The deal reflects the changes in the international order over the decades since the aircraft was designed in 1950 and entered service in USAF in 1956. One US Air Force squadron briefly served in India carrying vital supplies for our army in the Himalayas after November 1962. New Delhi had tried very hard to obtain two C-130 aircraft in 1980-82 for the Department of Ocean Development to provide logistics supply to our scientific mission in Antarctica. What was needed was a big enough transport aircraft with skis to enable it to land on ice on the frozen continent. But Washington would simply not sell us the two aircraft (though it signed the MoU on transfer of sensitive technology in 1983) on the flimsy grounds that US military technology would leak to the Soviets (remember the Second Cold War had only recently begun), and that India would use the aircraft for bombing (a role it was fully capable of, if modified for it) from its cargo hold dropping 20 tons of bombs in one go! Ultimately, we used Argentine assistance for logistics.
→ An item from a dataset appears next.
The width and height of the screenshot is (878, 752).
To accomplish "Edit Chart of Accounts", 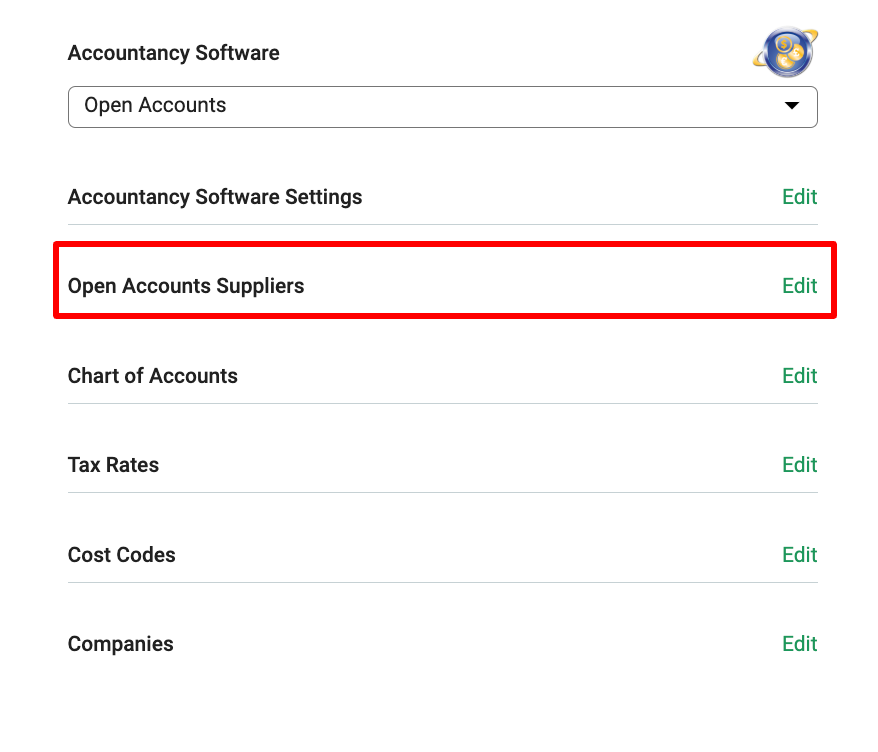I will click(x=800, y=376).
The six aircraft IAF will get would be the ‘Super Hercules’ 130-J version, capable of 5,200-km range with nearly 20-tons of payload for around $800 million. This version is the most suitable for special operations and is specifically equipped with a range of systems for the mission in the USAF. The IAF version would no doubt include the type of systems specified by us.
To the uninitiated, the Hercules would appear an old aircraft. But the 130-J version is being manufactured for the USAF now. This also marks a clear shift in US perceptions about India. Pentagon’s request to the Congress for the sale acknowledged India as an...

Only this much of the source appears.